Thermal loading on crystals in an x-ray free-electron laser oscillator

X-ray free electron laser oscillators (XFELO) is future light source to produce fully coherent hard X-ray pulses. The X-rays circulate in an optical cavity built from multiple Bragg reflecting mirrors, which has a high reflectance in a bandwidth of ten meV level. The X-ray crystal mirrors exposed to intense X-ray beams in the cavity are subjects to thermal deformations that shift and distort the Bragg reflection. Therefore, the stability of the XFELO operation relies on the abilities of mirrors to preserve the Bragg reflection under such heat load. A new approach was used to analyze the heat load of mirrors and the XFELO operation. The essential light-matter interaction is simulated by the GEANT4 with a dedicated Bragg-reflection physical process to obtain the precise absorption information of the XFELO pulse in the crystals.

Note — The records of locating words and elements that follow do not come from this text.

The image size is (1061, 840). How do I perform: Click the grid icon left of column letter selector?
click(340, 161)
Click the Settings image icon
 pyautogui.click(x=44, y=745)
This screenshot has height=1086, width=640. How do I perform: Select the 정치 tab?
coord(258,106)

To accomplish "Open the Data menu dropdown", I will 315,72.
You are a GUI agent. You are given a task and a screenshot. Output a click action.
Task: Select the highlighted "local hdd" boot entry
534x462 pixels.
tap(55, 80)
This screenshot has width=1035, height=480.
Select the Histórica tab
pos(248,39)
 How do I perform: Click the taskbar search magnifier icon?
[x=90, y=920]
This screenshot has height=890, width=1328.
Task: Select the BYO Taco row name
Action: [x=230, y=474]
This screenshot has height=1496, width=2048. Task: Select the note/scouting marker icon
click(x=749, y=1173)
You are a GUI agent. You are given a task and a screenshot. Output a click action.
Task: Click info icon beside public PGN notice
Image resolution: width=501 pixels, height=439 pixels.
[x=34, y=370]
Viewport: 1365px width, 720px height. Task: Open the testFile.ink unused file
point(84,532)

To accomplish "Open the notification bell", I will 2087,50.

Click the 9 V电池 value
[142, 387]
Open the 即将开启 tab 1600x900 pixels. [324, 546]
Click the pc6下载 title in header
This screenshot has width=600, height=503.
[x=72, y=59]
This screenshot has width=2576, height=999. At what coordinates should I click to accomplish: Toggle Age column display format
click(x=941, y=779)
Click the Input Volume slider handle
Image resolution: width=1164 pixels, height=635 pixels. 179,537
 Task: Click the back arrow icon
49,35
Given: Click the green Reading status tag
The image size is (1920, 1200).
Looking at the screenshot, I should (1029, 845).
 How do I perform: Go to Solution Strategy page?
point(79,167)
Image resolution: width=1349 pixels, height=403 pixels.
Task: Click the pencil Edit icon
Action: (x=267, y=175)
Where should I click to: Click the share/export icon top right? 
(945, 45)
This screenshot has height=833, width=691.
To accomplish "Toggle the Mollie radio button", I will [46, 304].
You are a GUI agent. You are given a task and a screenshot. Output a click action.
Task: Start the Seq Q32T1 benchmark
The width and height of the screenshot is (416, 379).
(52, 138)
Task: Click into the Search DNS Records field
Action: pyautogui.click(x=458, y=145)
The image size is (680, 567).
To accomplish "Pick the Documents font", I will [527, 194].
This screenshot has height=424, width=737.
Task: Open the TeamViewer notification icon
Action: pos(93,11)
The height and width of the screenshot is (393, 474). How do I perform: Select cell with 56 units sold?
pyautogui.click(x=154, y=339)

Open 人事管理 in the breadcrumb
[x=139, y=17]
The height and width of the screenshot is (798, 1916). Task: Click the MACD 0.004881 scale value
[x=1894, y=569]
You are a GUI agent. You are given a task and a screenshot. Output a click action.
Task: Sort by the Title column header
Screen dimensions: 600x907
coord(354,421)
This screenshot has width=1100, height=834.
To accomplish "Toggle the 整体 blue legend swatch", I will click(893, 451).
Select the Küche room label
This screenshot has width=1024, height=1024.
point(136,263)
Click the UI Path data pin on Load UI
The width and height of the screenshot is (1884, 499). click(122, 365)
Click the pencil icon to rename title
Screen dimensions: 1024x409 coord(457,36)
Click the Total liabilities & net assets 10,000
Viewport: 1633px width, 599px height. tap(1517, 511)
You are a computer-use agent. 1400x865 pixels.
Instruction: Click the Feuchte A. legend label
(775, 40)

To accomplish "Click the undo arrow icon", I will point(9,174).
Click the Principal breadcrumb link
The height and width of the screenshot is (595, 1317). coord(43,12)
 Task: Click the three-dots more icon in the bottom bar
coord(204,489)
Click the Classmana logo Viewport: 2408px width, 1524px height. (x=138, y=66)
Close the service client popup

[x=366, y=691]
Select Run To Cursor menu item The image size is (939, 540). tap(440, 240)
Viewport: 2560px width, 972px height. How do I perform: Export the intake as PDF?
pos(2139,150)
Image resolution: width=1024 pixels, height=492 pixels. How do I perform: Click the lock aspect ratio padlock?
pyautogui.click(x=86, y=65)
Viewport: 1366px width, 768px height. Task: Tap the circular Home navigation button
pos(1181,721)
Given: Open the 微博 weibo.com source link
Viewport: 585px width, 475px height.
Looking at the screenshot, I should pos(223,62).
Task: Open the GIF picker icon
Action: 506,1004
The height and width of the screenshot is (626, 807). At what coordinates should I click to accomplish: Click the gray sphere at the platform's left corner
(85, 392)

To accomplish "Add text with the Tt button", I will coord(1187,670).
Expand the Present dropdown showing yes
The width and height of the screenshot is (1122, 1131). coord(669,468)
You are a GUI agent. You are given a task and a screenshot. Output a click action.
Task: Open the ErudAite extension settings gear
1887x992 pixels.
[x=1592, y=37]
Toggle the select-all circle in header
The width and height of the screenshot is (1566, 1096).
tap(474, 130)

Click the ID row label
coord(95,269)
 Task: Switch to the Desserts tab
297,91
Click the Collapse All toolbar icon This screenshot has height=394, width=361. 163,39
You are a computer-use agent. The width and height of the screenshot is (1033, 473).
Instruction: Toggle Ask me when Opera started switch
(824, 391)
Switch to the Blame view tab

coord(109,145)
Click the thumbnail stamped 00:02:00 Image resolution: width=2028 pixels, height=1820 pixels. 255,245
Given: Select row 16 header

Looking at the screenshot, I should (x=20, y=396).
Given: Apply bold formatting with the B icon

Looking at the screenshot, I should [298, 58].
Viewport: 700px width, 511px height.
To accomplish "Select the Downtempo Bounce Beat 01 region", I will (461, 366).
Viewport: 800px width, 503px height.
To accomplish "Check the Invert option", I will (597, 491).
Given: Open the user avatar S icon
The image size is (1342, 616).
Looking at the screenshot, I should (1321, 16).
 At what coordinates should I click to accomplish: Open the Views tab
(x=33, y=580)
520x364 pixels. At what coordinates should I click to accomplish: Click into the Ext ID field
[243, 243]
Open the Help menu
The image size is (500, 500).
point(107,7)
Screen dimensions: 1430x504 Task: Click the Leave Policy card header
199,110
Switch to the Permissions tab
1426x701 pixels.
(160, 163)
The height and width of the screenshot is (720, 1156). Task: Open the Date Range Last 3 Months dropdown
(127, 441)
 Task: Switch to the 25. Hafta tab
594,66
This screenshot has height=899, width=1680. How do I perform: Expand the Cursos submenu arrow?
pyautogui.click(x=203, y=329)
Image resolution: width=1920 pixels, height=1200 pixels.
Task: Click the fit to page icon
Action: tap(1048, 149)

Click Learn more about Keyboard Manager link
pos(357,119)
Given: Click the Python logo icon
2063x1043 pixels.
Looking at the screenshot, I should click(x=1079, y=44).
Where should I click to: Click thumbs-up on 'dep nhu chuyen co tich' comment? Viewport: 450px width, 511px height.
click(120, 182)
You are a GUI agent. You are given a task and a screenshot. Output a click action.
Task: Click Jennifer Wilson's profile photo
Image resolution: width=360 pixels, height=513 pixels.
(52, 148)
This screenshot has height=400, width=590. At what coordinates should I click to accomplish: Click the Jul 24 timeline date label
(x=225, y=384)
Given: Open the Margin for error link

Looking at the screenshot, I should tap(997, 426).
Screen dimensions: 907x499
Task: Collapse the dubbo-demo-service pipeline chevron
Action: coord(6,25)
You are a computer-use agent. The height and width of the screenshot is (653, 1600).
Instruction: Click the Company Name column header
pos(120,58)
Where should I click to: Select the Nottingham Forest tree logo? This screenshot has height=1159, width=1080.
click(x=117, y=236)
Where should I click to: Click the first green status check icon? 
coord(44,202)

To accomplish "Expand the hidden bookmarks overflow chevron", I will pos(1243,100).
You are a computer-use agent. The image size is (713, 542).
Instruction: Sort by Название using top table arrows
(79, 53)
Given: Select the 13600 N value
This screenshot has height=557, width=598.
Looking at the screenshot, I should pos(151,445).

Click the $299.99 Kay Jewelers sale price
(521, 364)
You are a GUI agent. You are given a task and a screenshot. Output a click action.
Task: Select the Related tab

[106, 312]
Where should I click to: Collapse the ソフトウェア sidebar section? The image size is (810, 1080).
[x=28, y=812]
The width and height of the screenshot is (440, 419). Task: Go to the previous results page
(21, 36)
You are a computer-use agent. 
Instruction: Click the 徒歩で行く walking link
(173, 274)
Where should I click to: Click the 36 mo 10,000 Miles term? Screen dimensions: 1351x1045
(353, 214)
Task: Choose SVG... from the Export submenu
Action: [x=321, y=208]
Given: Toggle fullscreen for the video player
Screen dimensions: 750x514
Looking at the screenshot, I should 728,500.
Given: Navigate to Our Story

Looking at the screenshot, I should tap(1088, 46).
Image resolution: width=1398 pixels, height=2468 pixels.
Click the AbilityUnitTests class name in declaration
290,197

The transient thermal conduction is analyzed by the finite-element analysis software upon the energy absorption information extract from GEANT4 simulation. A simplified heat-load model is then developed to integrate the heat load in the XFELO. With the help of the heat-load model, the analysis of XFELO operating with several cryogenically cooled diamond mirrors is conducted. The results indicate that the heat load would induce an oscillation when XFELO operates without enough cooling.